Return the passage on Iraq's new prime minister verbatim, beginning at the words "The country is" and stopping after "months of unrest.".

EXCERPT:
Content starts
After five months, and two failed attempts to form a government in Iraq, the country has a new Prime Minister, Mustafa al-Khadhimi – a former intelligence chief and journalist.
The country is dealing with multiple crises, including an economy hit hard by the low price of oil – Iraq’s principal source of revenue – and the coronavirus pandemic, which has wrecked economies across the globe, and there is optimism al-Khadimi will be able to set Iraq on a path to recovery.
Described as having a “unique personality,” Iraq’s new prime minister has promised to fight corruption, limit access to weapons to those within the government, and return the displaced to their homes. He has also said a priority will be to hold accountable those who had killed protesters during previous months of unrest.
Content ends
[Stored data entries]
Content starts
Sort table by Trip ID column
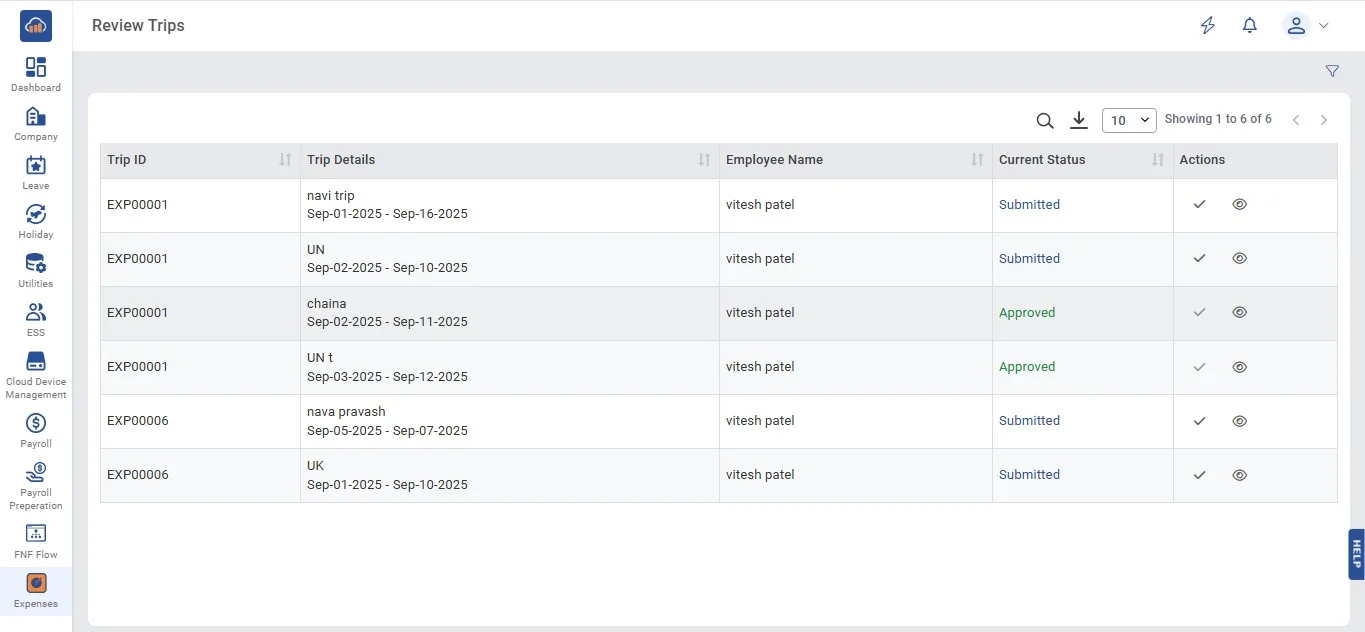The height and width of the screenshot is (632, 1365). (x=285, y=160)
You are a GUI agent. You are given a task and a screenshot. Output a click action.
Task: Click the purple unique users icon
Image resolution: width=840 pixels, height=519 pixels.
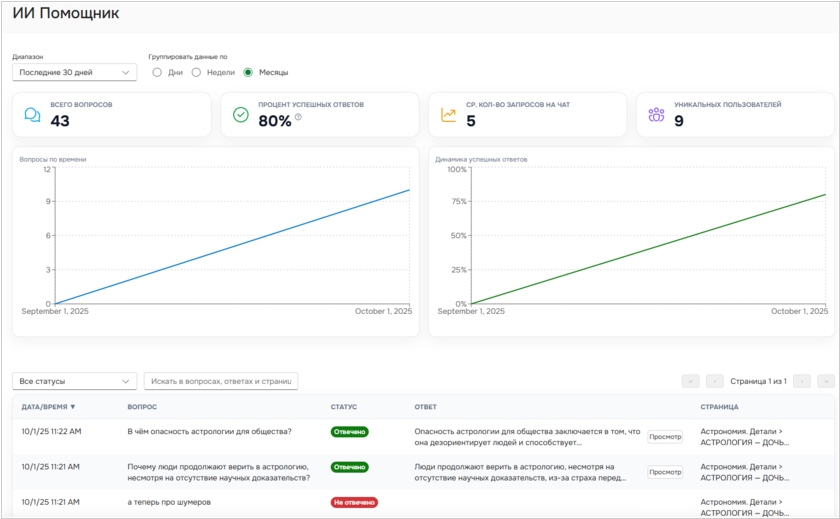656,115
Content ends
COMPLETED EXERCISE:
The country is dealing with multiple crises, including an economy hit hard by the low price of oil – Iraq’s principal source of revenue – and the coronavirus pandemic, which has wrecked economies across the globe, and there is optimism al-Khadimi will be able to set Iraq on a path to recovery.
Described as having a “unique personality,” Iraq’s new prime minister has promised to fight corruption, limit access to weapons to those within the government, and return the displaced to their homes. He has also said a priority will be to hold accountable those who had killed protesters during previous months of unrest.